Con la misión de provocar, Budanov no puede terminar el reportaje sin sus habituales teorías de la conspiración, tan alocadas que, en este caso sí, Miller precisa que no hay pruebas para tales alegaciones. Budanov, que en varias ocasiones ha anunciado enfermedades terminales o incluso la muerte de Vladimir Putin, insiste en que no es el presidente ruso quien realiza actos públicos. Y de la misma forma que duda de si el presidente ruso está vivo, Budanov insiste en que “no hay pruebas” de que Evgeny Prigozhin, dueño de Wagner, esté vivo o muerto.

Dispuesta a conceder a los oficiales ucranianos el beneficio de la duda, la prensa opta por ignorar ese tipo de comentarios para no restar credibilidad a personas como Budanov. Sin embargo, no son las extravagantes declaraciones las que deberían hacer dudar a la audiencia, sino aquello que el espía ucraniano intenta imponer como discurso oficial.

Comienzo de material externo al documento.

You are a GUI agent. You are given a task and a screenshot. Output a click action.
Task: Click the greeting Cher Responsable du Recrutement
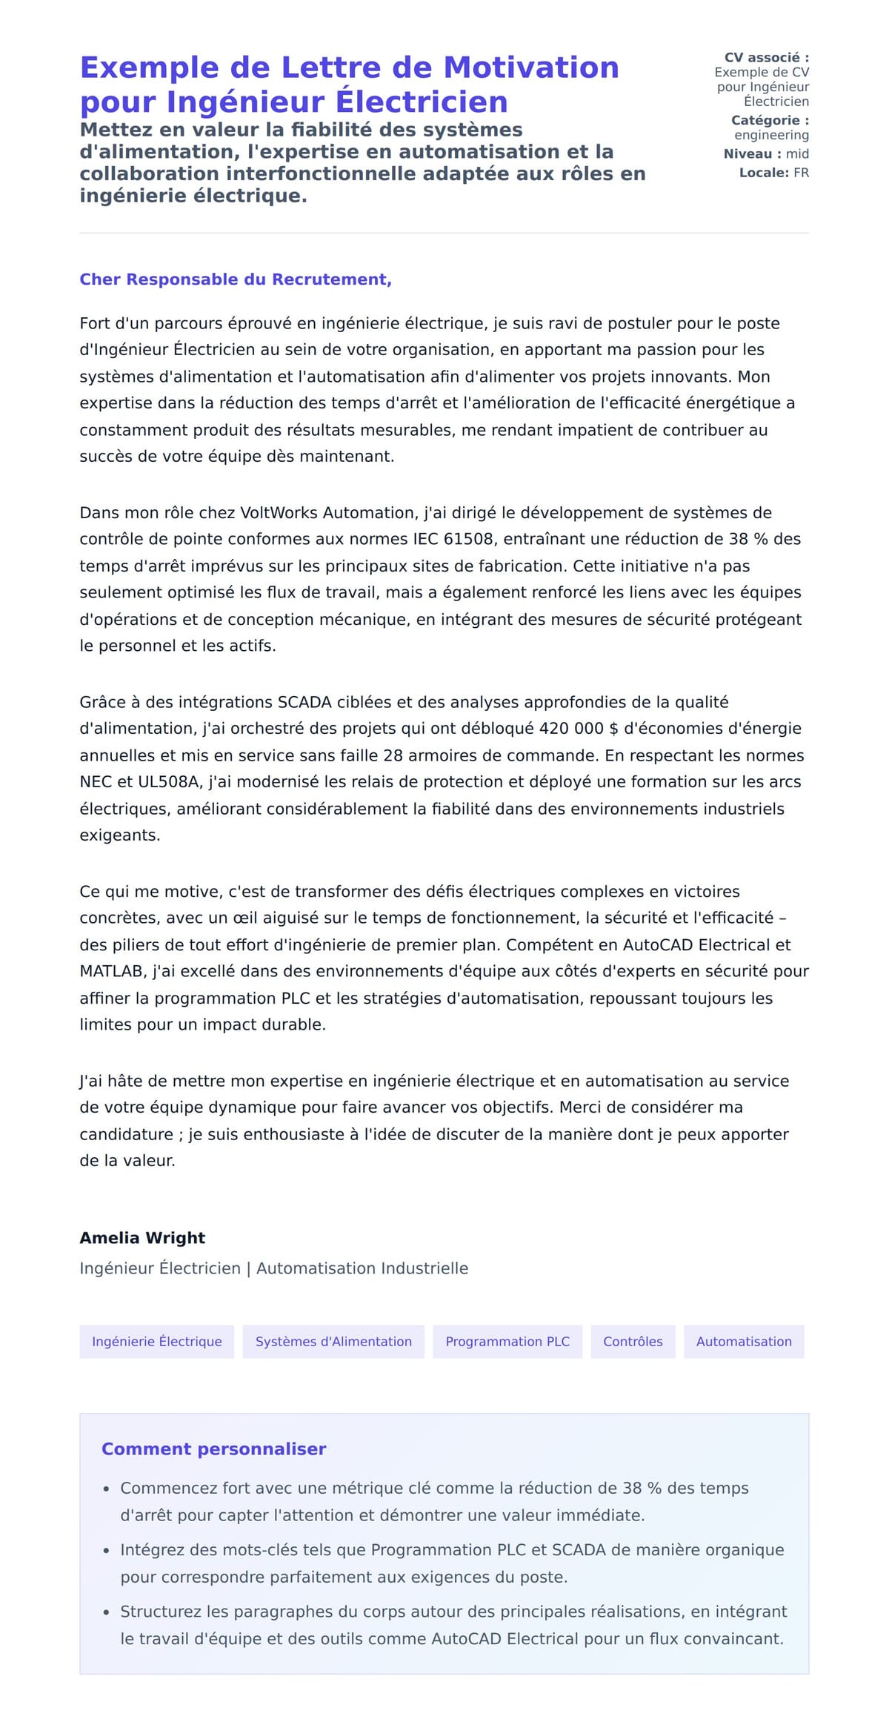coord(235,279)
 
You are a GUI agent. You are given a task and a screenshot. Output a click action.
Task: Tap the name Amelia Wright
coord(142,1237)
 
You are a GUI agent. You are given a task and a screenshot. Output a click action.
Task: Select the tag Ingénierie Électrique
coord(156,1341)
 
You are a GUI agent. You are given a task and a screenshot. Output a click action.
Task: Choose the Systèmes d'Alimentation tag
coord(333,1341)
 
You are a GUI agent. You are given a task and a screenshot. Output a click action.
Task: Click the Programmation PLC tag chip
coord(507,1341)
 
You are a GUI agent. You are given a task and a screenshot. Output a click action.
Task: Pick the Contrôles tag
coord(633,1341)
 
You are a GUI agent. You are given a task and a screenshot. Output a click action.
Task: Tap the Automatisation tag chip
coord(744,1341)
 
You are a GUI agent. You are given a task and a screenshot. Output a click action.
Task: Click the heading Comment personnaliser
coord(213,1448)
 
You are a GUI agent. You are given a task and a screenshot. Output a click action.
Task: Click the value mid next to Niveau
coord(797,153)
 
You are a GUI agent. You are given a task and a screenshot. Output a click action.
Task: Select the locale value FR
coord(801,173)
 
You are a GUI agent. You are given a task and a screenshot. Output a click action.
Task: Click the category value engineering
coord(771,135)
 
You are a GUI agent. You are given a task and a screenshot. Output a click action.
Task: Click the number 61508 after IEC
coord(468,539)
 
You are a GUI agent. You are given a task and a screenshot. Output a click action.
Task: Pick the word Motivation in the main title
coord(530,67)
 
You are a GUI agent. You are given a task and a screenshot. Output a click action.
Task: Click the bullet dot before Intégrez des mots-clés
coord(107,1550)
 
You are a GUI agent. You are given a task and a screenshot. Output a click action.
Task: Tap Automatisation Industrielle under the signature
coord(362,1268)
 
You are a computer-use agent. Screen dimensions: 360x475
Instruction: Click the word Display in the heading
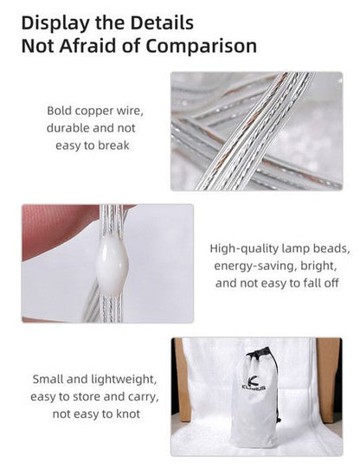55,23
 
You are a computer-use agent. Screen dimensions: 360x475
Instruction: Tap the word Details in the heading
162,22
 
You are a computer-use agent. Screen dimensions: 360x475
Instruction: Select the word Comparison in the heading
202,47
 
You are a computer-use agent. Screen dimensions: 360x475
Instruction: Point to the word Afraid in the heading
88,46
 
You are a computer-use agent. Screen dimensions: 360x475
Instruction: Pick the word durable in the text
68,128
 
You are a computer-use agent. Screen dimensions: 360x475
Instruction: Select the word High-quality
244,249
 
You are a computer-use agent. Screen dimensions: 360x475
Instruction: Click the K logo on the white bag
254,380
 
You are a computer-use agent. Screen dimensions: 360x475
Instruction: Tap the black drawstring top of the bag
260,353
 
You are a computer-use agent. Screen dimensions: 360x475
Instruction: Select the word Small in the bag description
48,379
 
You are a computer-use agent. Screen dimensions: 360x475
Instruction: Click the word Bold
60,111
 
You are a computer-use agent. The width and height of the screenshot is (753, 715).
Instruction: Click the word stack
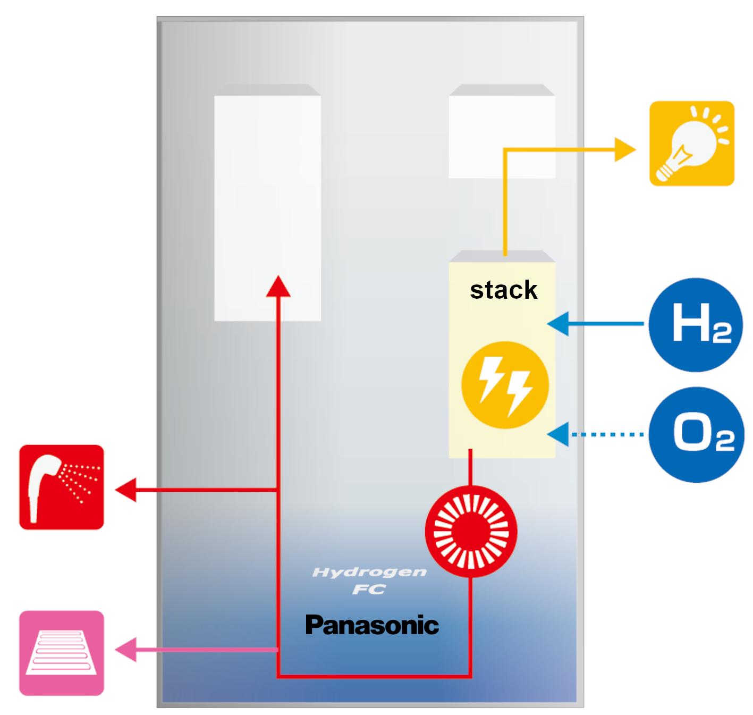pos(503,290)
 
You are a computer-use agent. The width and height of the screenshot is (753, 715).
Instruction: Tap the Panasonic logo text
pos(372,625)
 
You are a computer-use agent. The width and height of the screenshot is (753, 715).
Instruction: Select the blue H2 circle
pos(696,324)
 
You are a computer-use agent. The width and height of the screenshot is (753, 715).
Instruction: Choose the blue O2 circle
pos(696,434)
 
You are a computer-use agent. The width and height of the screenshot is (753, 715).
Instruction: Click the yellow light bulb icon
pos(691,144)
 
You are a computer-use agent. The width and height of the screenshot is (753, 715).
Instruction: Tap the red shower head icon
pos(62,487)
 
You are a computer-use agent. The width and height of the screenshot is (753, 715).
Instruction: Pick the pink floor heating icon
pos(62,653)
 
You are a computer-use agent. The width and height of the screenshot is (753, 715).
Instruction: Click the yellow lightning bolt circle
pos(505,385)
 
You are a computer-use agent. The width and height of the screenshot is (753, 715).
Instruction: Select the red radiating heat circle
pos(471,531)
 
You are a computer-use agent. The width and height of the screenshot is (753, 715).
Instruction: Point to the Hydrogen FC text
pos(369,580)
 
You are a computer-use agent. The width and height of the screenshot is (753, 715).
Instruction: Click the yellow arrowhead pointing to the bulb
pos(624,150)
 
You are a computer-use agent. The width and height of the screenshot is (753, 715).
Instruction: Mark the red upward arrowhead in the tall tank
pos(278,287)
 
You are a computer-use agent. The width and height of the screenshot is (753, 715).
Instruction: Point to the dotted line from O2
pos(608,434)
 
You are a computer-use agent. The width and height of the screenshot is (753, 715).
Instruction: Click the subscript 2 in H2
pos(722,334)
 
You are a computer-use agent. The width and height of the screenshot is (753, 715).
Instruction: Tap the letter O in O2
pos(692,432)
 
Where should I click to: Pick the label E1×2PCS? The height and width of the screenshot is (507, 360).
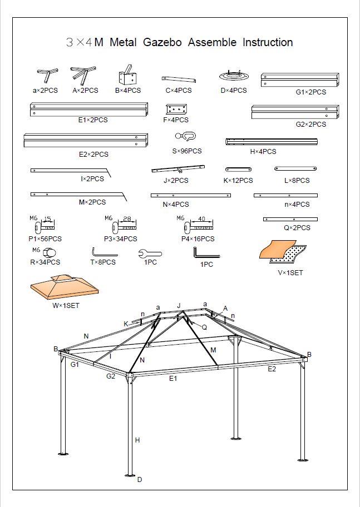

Ahora que ha quedado constatado el fracaso de la contraofensiva de Zaporozhie, que personas como él presentaron como una operación que iba a ser definitiva y contaba con la garantía de éxito, el líder del GUR se enfrenta a algunas preguntas sobre sus predicciones. Budanov, que había prometido que sus tropas llegarían a Crimea antes de terminar la primavera, intenta ahora presentar como éxito sus incursiones en la península, acciones propagandísticas en las que arriesga las vidas de sus soldados para lograr colocar una bandera ucraniana y grabar la acción en busca de gloria en las redes sociales. “Aunque el plan original sugería algo distinto”, admite, “mantuvimos nuestra promesa. Este verano, nuestra unidades entraron repetidamente en Crimea”. Budanov olvida admitir que esas incursiones relámpago son la única forma en la que Ucrania puede hacer ondear -y solo temporalmente- su bandera en Crimea. El provocador jefe de los espías prefiere ver en ello un éxito sin comprender que refleja el fracaso más rotundo de Ucrania, que ha alienado completamente a la población del territorio que con más ansia desea recuperar.